What to produce: Write the next part of the text on protein language models and viral data, continuing right after its final sentence.

Document text:
———
Limitations of protein language models applied to viral data
Biology is hard. Yes, even for AI.
Current biological AI models don’t seem to work well for data from viral proteins. Specifically, I’m referring to protein language models applied to the problem of predicting effects of mutations. Protein language models are transformer-based AI models similar to ChatGPT but trained entirely on protein sequences. The most popular such models are the various ESM models developed by the company EvolutionaryScale.
Protein language models have been tremendously successful in many applications. In particular, they excel at transfer-learning applications, where we use the embeddings from these models to predict variant phenotypes. For example, we can make thousands of mutants of a fluorescent protein and use a protein language model to predict which mutations lead to high fluorescence and which do not. Except, when we do this for viral proteins, it doesn’t really work.
My lab has been studying protein language models for a while, and we recently published a systematic benchmark of various models applied to a wide range of different datasets. While the primary purpose of this study was to assess how model performance relates to model size, we made an unexpected discovery along the way: Protein language models just don’t work very well for datasets of viral proteins. I have expanded on this thought some more in a recent PNAS commentary, and I’m reproducing here the figure I prepared for that commentary. (The plotted data is entirely from the benchmarking study though.) I think the difference between non-viral and viral proteins is striking.
———
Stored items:
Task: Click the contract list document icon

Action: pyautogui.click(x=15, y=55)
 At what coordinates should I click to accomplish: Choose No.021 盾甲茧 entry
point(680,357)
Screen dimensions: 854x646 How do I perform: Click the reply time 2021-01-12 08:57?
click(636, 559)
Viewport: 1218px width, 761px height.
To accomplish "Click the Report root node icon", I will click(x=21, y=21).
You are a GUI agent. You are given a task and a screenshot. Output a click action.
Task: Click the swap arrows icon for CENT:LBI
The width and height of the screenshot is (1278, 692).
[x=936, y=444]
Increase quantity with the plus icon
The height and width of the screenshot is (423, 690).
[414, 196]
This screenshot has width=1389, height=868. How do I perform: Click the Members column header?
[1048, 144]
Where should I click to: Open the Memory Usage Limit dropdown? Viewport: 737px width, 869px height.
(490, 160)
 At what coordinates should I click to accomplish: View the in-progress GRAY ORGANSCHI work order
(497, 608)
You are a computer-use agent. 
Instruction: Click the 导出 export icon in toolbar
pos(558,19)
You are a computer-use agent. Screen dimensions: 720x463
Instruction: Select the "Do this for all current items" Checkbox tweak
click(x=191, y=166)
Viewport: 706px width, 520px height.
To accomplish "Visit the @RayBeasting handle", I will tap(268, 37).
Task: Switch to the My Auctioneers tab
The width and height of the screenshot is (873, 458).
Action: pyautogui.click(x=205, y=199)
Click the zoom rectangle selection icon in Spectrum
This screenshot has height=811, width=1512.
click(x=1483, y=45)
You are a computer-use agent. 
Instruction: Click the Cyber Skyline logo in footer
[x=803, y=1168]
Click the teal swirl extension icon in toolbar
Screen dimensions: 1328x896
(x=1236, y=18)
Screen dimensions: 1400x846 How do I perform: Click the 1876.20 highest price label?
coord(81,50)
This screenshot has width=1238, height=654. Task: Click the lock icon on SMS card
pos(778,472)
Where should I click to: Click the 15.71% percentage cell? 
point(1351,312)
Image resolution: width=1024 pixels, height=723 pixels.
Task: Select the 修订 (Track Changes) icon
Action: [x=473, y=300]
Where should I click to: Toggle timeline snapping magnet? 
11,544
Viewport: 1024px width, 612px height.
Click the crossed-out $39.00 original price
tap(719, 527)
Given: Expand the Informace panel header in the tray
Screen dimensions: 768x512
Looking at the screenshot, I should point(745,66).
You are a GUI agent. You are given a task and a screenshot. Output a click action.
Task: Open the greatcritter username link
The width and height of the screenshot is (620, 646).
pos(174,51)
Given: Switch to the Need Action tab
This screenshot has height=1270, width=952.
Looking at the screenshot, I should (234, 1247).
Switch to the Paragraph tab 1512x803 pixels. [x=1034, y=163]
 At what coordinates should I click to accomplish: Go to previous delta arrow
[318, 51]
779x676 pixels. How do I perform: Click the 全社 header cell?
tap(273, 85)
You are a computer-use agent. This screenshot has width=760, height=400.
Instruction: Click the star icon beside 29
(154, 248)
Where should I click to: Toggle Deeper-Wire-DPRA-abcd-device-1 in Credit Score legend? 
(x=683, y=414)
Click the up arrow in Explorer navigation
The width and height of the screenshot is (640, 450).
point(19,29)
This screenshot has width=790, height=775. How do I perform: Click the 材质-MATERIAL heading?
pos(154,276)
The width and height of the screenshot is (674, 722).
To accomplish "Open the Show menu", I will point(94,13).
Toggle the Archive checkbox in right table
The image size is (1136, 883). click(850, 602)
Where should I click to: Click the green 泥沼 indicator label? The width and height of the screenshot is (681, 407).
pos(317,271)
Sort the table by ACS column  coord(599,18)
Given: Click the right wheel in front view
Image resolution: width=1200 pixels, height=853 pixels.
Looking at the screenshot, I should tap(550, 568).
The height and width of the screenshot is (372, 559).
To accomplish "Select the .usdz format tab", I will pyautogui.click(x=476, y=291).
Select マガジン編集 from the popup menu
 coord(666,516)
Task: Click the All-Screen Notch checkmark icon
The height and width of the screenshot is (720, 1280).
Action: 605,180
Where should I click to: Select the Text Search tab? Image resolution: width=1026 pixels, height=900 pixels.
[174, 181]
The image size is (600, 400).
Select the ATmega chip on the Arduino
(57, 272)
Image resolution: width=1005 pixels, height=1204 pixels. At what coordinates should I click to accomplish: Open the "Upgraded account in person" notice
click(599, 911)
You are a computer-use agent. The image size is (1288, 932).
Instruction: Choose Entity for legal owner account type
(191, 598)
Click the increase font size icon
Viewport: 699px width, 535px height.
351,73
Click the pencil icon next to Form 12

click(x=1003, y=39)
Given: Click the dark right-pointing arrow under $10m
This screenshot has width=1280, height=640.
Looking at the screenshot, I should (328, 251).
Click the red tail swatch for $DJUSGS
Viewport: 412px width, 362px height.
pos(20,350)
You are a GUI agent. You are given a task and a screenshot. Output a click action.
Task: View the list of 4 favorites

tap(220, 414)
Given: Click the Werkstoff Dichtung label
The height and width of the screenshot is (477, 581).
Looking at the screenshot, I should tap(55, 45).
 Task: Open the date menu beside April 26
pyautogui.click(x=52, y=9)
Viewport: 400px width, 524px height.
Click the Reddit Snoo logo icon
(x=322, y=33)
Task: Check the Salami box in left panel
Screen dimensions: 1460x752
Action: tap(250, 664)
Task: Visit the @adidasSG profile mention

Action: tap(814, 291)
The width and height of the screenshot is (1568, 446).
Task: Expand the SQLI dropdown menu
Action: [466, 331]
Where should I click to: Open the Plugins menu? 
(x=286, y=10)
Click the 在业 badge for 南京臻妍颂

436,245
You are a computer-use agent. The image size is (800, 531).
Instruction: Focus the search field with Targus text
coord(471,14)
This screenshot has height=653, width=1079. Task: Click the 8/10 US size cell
———
Answer below:
I realize this figure has only five viral datasets. So it’s totally fair if you’re now wondering whether this is just an unfortunate selection of datasets. The answer is no, but I’m not yet in the position to show you. In recent weeks, we have curated many more viral datasets, and the pattern generally remains. To date we have found very few viral datasets that yield an R2 greater than about 0.4, while many non-viral datasets far exceed this value, as you can see from the figure. We’ll publish this data in due course.
What is causing this pattern? In brief, we don’t know. There are two possible causes, not mutually exclusive. First, the models aren’t any good for viral proteins. Second, viral proteins have some property that makes variant effect prediction particularly difficult, even for good models. I suspect both of these causes are to some extent at play. This is a topic of ongoing and future study.
We’re not the only ones who have noticed that protein language models don’t work well for viral data. See for example this paper by Debora Marks’ group, and this paper that fine-tuned a protein language model specifically for viral proteins. But I don’t think this fact is widely acknowledged yet. In fact, others are warning of impending doom, going as far as envisioning a future where AI models will rapidly design dangerous viruses. I understand this is a fast-moving field, and maybe next week somebody will release a language model that works spectacularly well for viral proteins. But as of today, I’m much more concerned about our apparent inability to do good virology research with existing models. Current models simply aren’t performing well enough to give us consistently good results.
Hey Claus, I stumbled on this blog by chance and it turns out that I'm trying out these models for predicting fitness of single point mutation variants of HIV-1. How do you think viral epistatic interactions may be modelled? Because it seems more like a physics problem for me at this point, maybe we need to integrate AI and physics principles at some level?
Do you suspect something inherent in virus-specific evolution pressures? Wondering if a higher viral mutation rate leads to greater genetic drift and more chance of mechanistic diversity, more difficult to make predictions about with less data. If you subdivide by say, RNA viruses, do you see a greater split? Easy way to test this idea would be to compare success with which the protein language models predict, say, the results of IgG somatic hypermutation. Really interesting finding, thanks for the post!